__INSTRUCTIONS__:
1. From the speaker discussion below, list the speakers that posters state they own themselves, each named by brand and model as the discussion gives them.
2. Copy the speaker discussion from "Best 2-way room" up to and including "excellent sounding system.", changing "soundstage" to "stereo image".

┌─ TEXT

Best 2-way room friendly speakers


I've heard 4th order x-over minimizes room interactions and waveguide speakers give constant power / off axis response. OTOH, first order like Thiels always seem to require a lot of fiddling because the large driver overlaps result in uneven room reactions.

What speakers would have the best room interactions without adding a lot of acoustic treatments to the room?
cdc
Shelby+Kroll Nano Monitors and Woofer Monitors!
Detailed and musical with a soundstage that doesn't loose center focus even when off axis.
The monitors drop off quickly at 100hz and the matching "sub" picks it up from there. Match with either a Dspeaker 8033c or the new Dspeaker Dual Core 2.0 and you will have a simple and excellent sounding system.

http://www.shelbykroll.com/

http://www.dspeaker.com/en/products.shtml

Good luck :-)

Hi Cdc,
I`m not certain your description concerning crossover types is right.Likely implementation is very significant.My Coincident speakers are 1st order designs that with most recordings completely disappear in my room. There`s no clue or sense the sound is coming from the speaker`s location at all(and these are large,5 driver speakers). Coincident makes a smaller 2-way(Triumph Extreme) that would I assume provide the same invisible act also.My speakers were`nt difficult to place in the room either.They are superbly coherent and seamless.A added bonus they`re high impedance with benign phase angles.I drive mine effortlessly with an 8 watt SET amplifier and play all genre of music,no problems.
Best of Luck,
Not sure of the technical reasons why, but my SP Tech Mini speakers with a waveguide and a crossover point of ~800Hz (!) are excellent off axis. I believe that they also have a 4th order crossover, but don't know how or whether this contributes to the off axis performance. z
Tekton Lore series... I own the Lore-S and it is wonderful in my 11 x 14 room. It has front firing bass ports that don't load the room as much as models with side-woofers or rear-firing ports.
I think the premise you heard regarding speakers like the Thiels might need to be reconsidered. For best results, first order speakers like the Thiels tend to require the listener to be far away enough from them (>8') for driver integration and listened to from a standard seating height, but don't require much more than that which would be required from most other typical speakers, and in some cases would require even less placement optimization. One could go as far as claiming that at least with a first order speakers there is at least one seating position that offers a level of accuracy that competing designs can't offer at any listening position. In that two way speakers don't typically offer very deep bass response, room loading becomes less of an issue with them. Perhaps one of the most room friendly 2-way speakers might be the first order concentric driver Thiel SCS's.

└─
┌─ EXTRACTED DATA

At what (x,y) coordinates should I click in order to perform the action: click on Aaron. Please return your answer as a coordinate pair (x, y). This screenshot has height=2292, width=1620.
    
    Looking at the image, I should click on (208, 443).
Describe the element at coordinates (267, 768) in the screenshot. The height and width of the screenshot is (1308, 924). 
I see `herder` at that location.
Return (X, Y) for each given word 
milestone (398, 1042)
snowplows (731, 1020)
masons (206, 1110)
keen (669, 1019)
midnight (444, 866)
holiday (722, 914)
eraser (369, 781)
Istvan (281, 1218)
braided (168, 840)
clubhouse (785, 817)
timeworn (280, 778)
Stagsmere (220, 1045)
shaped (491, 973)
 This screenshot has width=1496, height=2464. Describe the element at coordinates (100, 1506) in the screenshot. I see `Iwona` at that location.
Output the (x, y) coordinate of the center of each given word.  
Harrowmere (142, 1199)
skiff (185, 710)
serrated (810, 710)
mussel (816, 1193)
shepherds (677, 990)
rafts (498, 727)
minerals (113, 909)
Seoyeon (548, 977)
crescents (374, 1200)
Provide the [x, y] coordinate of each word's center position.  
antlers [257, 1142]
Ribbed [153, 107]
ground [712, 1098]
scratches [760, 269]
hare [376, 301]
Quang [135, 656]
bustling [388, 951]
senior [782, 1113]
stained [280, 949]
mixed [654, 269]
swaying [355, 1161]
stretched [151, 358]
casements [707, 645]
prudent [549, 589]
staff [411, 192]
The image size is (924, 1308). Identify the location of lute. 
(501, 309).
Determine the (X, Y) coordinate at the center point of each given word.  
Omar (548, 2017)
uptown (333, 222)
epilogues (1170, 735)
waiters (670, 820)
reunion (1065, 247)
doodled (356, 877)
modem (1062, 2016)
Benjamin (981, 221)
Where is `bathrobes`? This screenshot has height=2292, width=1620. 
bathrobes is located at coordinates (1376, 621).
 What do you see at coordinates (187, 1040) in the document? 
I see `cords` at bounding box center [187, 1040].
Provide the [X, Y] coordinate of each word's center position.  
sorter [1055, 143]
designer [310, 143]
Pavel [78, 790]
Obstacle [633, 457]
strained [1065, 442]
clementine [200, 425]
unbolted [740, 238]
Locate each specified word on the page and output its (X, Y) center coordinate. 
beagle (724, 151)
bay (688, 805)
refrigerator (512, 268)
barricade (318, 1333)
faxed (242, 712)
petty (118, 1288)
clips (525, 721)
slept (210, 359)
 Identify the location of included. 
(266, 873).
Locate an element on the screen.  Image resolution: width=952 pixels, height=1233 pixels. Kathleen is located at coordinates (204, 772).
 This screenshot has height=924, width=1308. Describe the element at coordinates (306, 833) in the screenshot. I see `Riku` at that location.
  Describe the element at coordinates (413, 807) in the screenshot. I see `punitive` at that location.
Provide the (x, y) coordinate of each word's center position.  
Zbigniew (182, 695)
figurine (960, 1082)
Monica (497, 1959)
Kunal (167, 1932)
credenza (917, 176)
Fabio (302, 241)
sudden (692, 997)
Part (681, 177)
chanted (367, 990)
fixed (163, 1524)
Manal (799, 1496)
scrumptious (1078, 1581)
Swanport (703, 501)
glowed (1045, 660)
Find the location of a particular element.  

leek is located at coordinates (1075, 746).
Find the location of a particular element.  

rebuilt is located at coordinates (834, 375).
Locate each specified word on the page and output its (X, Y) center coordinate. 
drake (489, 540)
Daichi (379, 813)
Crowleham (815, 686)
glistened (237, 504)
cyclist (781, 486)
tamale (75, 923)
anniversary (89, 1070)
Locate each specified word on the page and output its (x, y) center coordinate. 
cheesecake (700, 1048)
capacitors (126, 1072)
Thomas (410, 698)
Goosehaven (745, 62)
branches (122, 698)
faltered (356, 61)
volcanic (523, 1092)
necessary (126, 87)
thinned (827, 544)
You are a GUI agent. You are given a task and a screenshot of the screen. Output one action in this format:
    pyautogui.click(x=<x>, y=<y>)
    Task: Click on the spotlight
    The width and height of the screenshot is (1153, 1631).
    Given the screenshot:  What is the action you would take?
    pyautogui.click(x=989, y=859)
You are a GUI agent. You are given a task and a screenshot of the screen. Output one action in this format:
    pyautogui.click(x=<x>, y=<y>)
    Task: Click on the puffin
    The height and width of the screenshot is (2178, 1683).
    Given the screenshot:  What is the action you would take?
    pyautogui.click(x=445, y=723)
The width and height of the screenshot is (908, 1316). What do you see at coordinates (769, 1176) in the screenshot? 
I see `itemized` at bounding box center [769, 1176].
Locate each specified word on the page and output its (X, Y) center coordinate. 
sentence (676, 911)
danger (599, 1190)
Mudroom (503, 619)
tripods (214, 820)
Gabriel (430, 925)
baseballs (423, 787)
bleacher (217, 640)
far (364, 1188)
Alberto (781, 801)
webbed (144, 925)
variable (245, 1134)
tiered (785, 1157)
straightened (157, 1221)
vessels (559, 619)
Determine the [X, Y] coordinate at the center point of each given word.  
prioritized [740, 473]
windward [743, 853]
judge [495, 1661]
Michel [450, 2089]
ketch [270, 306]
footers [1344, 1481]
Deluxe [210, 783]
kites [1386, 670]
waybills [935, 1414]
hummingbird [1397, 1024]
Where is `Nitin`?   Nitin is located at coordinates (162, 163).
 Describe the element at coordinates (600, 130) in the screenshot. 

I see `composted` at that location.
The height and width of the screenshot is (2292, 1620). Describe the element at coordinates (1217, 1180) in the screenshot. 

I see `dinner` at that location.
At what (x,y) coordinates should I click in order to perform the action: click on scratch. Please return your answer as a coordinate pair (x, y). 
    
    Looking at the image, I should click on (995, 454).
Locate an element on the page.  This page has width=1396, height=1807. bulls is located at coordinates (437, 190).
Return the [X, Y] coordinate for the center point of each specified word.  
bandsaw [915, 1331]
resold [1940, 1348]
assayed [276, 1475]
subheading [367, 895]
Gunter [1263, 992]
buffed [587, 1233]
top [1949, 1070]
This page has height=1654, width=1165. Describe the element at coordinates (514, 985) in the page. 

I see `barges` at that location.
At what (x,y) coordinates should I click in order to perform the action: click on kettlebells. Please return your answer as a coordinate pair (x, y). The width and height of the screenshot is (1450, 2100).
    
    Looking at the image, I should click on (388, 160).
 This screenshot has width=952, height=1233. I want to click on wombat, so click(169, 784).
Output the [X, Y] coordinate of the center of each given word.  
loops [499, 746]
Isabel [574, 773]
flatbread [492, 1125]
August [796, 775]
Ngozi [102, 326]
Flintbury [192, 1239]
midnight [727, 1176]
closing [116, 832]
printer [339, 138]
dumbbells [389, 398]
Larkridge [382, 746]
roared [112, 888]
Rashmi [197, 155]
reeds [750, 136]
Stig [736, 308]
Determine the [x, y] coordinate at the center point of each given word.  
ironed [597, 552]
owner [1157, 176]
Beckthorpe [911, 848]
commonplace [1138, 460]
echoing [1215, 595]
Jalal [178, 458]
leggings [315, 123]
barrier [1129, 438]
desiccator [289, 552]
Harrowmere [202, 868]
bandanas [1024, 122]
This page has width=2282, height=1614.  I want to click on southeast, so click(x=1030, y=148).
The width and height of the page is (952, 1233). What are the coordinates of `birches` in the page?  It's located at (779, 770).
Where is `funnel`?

└─

__SOLUTIONS TO THE PROBLEMS__:
1.
Coincident (large, 5 driver speakers)
SP Tech Mini
Tekton Lore-S

2.
Best 2-way room friendly speakers


I've heard 4th order x-over minimizes room interactions and waveguide speakers give constant power / off axis response. OTOH, first order like Thiels always seem to require a lot of fiddling because the large driver overlaps result in uneven room reactions.

What speakers would have the best room interactions without adding a lot of acoustic treatments to the room?
cdc
Shelby+Kroll Nano Monitors and Woofer Monitors!
Detailed and musical with a stereo image that doesn't loose center focus even when off axis.
The monitors drop off quickly at 100hz and the matching "sub" picks it up from there. Match with either a Dspeaker 8033c or the new Dspeaker Dual Core 2.0 and you will have a simple and excellent sounding system.